Begin Supplied data

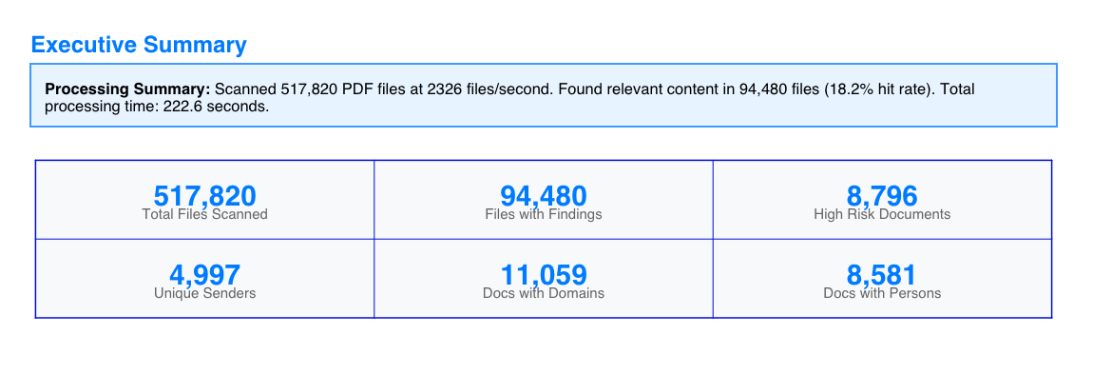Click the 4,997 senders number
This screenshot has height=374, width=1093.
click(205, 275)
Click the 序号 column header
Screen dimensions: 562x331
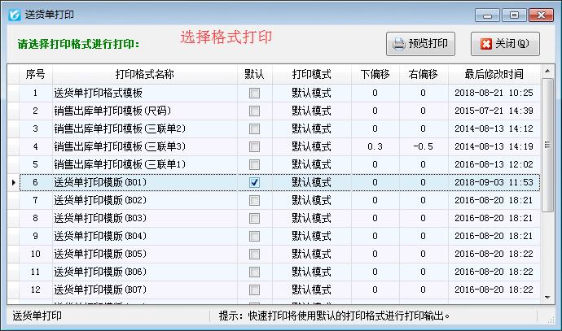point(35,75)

End Supplied data
Begin Supplied data

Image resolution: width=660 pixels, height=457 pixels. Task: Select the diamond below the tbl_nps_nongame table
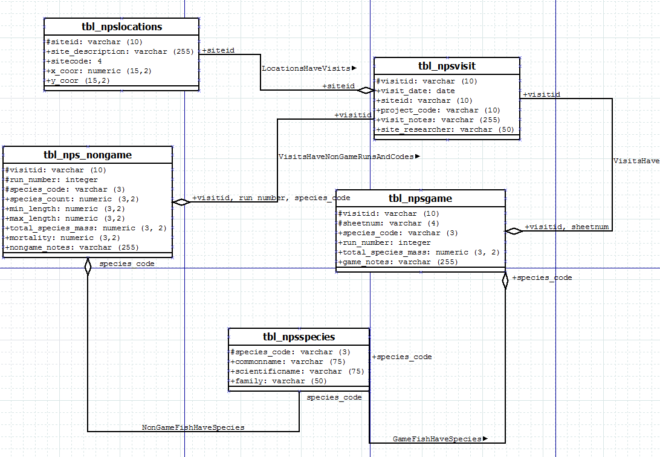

End Supplied data

▶ _Task objective_
How many lines of the listing contain the string "height" with matching case? Give only the number.

▶ _Exercise answer_
2